**Exercise description**
Give back the items from the line with "Where should I click to: Click the Web" through the end of the items, switching "Recent Documents" to "Saved Documents" and changing nothing else.

------ Provided data

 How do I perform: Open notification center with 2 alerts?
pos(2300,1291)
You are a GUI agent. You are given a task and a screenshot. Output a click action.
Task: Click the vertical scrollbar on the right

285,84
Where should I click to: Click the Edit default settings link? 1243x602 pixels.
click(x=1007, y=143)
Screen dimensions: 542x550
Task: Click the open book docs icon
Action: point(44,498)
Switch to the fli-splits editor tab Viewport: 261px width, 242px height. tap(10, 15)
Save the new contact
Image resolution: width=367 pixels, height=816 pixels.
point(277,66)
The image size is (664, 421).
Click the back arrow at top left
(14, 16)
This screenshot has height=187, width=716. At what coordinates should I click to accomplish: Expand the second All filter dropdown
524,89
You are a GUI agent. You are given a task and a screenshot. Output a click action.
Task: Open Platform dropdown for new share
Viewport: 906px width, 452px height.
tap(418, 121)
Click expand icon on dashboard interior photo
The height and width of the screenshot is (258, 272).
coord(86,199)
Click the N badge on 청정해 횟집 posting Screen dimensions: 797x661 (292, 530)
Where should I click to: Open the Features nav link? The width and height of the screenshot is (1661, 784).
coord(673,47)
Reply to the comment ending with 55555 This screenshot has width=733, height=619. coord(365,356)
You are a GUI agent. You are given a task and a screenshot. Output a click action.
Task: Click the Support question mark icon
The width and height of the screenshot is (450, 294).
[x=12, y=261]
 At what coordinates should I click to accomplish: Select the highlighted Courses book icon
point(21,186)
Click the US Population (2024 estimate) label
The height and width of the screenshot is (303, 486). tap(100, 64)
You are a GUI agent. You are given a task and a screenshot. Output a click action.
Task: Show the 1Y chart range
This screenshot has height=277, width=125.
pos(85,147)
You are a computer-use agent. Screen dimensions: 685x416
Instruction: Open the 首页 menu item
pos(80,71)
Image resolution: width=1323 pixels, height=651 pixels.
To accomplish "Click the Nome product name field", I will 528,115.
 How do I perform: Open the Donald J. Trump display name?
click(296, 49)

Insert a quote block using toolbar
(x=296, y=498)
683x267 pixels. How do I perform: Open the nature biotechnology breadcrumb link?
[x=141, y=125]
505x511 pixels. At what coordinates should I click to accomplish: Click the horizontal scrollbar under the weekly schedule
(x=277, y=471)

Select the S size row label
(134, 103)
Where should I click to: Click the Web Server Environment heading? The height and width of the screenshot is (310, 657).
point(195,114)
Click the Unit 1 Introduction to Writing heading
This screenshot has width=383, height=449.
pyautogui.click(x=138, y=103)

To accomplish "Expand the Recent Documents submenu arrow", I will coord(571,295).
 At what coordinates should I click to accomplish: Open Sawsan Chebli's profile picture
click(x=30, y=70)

------------

**Worked solution**
Where should I click to: Click the Web Server Environment heading? The height and width of the screenshot is (310, 657).
point(195,114)
Click the Unit 1 Introduction to Writing heading
This screenshot has width=383, height=449.
pyautogui.click(x=138, y=103)

To accomplish "Expand the Saved Documents submenu arrow", I will coord(571,295).
 At what coordinates should I click to accomplish: Open Sawsan Chebli's profile picture
click(x=30, y=70)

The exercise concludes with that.